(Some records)
BEGIN

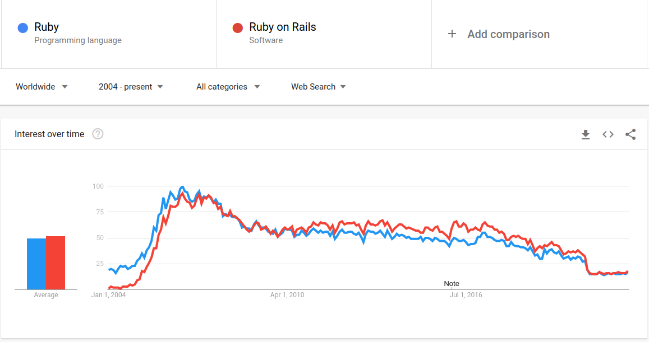649x342 pixels.
Task: Toggle the Web Search type option
Action: tap(317, 87)
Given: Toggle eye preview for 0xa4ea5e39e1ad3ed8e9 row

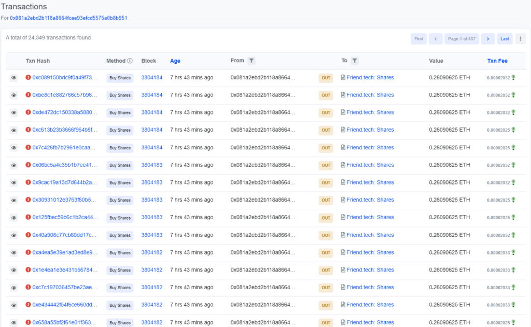Looking at the screenshot, I should pos(14,252).
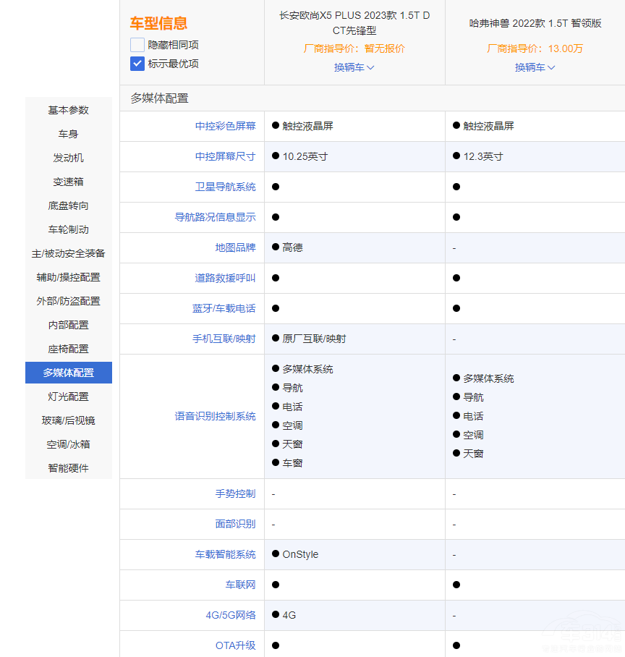Open the 手机互联/映射 parameter link
This screenshot has width=625, height=657.
pos(224,339)
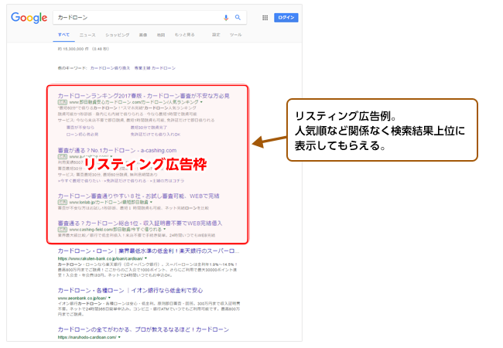Open the もっと見る menu
This screenshot has width=503, height=348.
click(x=184, y=35)
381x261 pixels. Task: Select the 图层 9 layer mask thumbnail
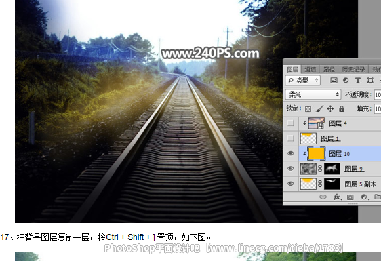click(332, 169)
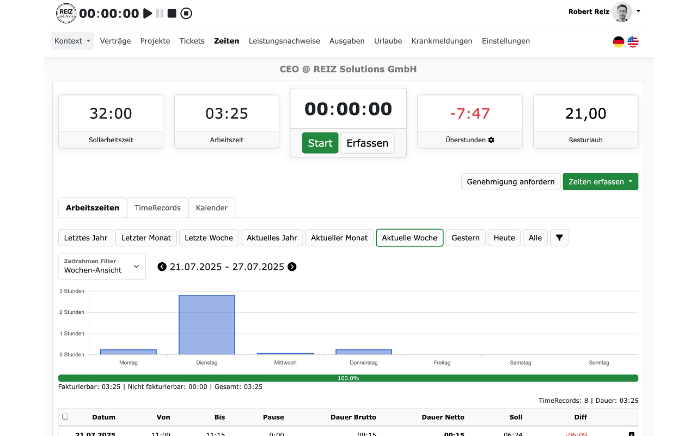Switch language to German flag

[x=619, y=42]
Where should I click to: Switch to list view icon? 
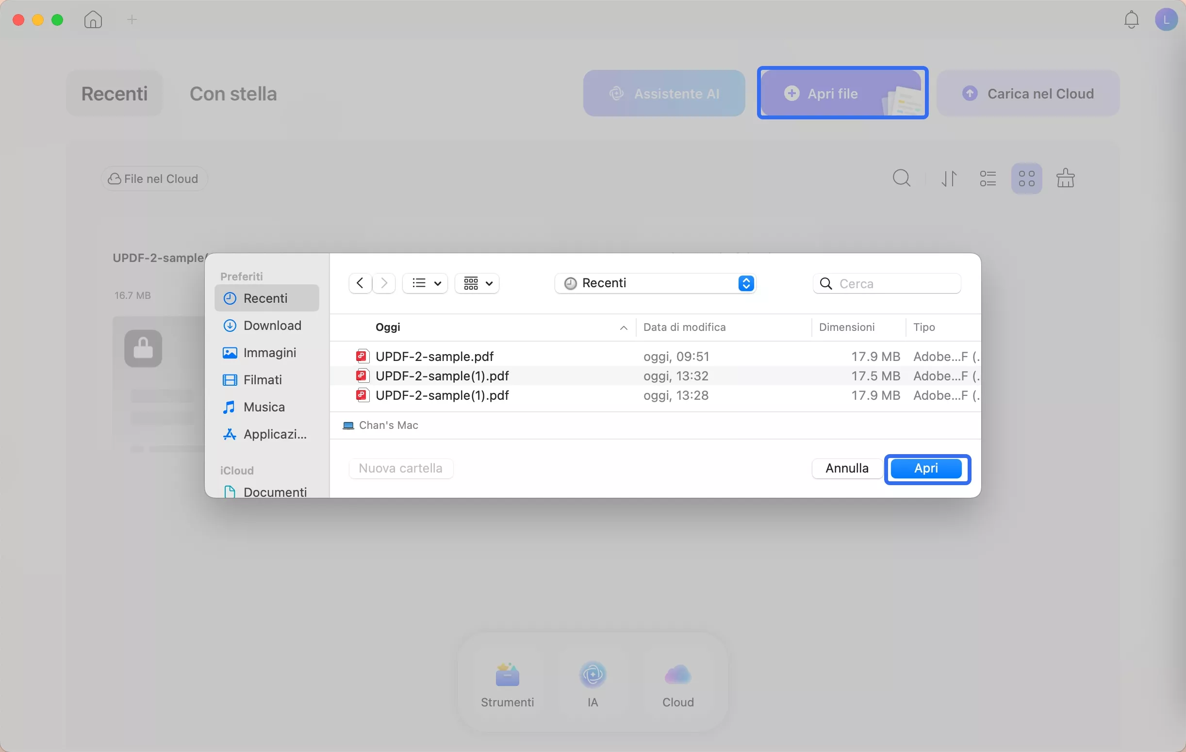(x=988, y=178)
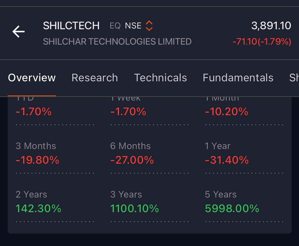Tap the Shilchar Technologies Limited company name
Image resolution: width=299 pixels, height=246 pixels.
(x=117, y=42)
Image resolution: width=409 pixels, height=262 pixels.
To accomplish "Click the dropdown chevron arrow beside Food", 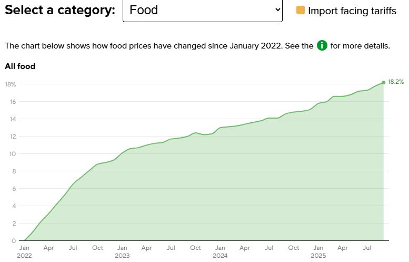I will tap(277, 10).
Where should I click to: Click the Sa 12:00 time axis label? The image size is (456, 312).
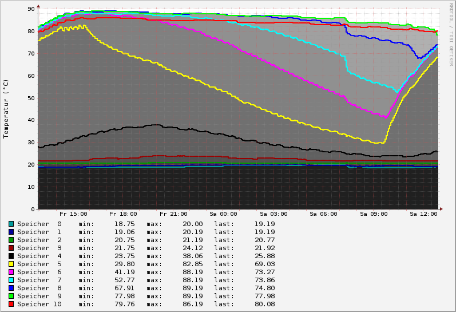pyautogui.click(x=423, y=214)
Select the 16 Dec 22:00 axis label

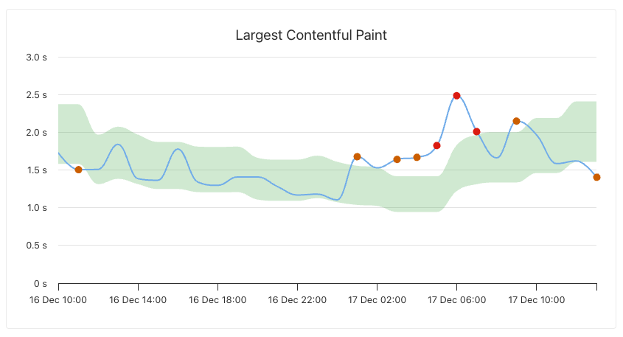297,300
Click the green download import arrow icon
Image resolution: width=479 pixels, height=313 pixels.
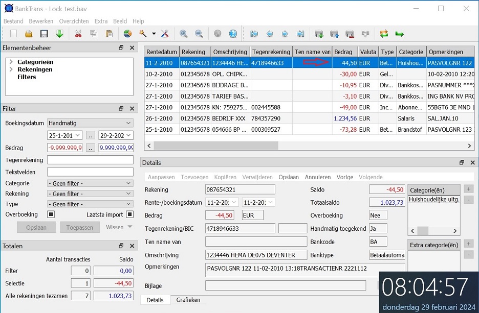point(59,34)
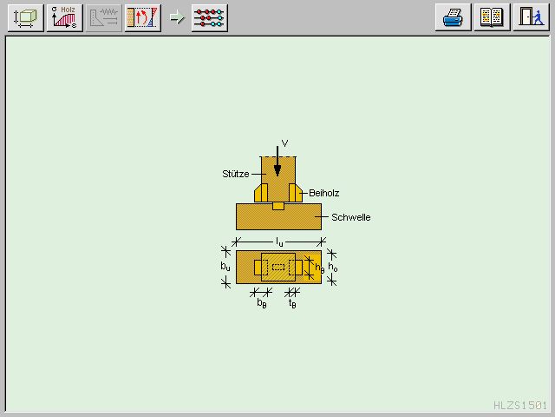Click the bB dimension label below plan
Viewport: 555px width, 417px height.
pos(261,303)
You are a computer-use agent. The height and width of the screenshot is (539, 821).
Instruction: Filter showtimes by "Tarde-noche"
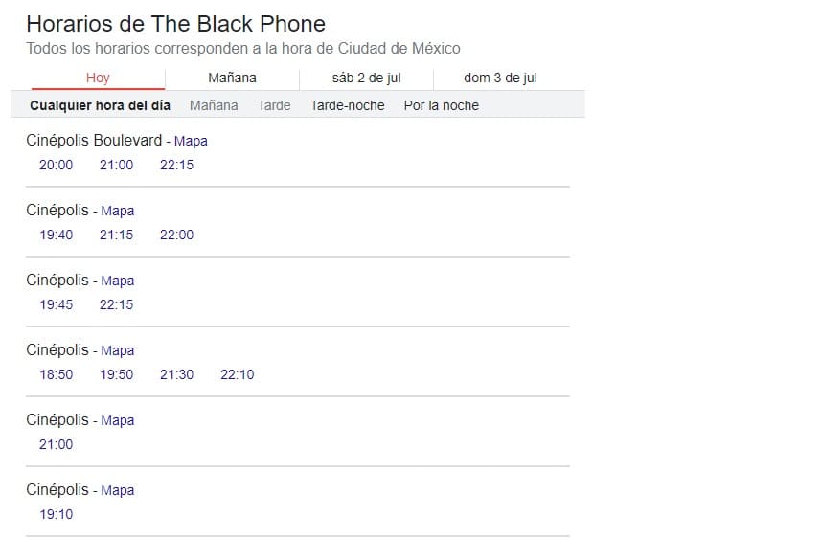click(347, 105)
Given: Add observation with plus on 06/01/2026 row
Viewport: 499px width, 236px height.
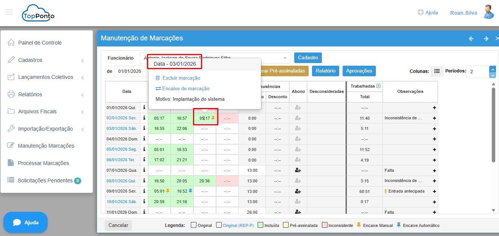Looking at the screenshot, I should pos(434,160).
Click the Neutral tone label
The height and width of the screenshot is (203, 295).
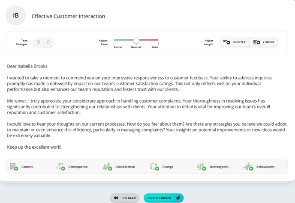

END

Output the lines of the listing exactly as they appear, beginning with the line containing "Select the 16 Dec 22:00 axis label" and continuing to the end of the listing. Omit the pictures.

Result of the task.
Select the 16 Dec 22:00 axis label

297,300
Click the green download import arrow icon
Image resolution: width=479 pixels, height=313 pixels.
point(59,34)
Click the bB dimension label below plan
Viewport: 555px width, 417px height.
pos(261,303)
You are a computer-use agent. The height and width of the screenshot is (539, 821).
Instruction: Filter showtimes by "Tarde-noche"
click(347, 105)
Given: Add observation with plus on 06/01/2026 row
Viewport: 499px width, 236px height.
Looking at the screenshot, I should pos(434,160).
Click the Neutral tone label
The height and width of the screenshot is (203, 295).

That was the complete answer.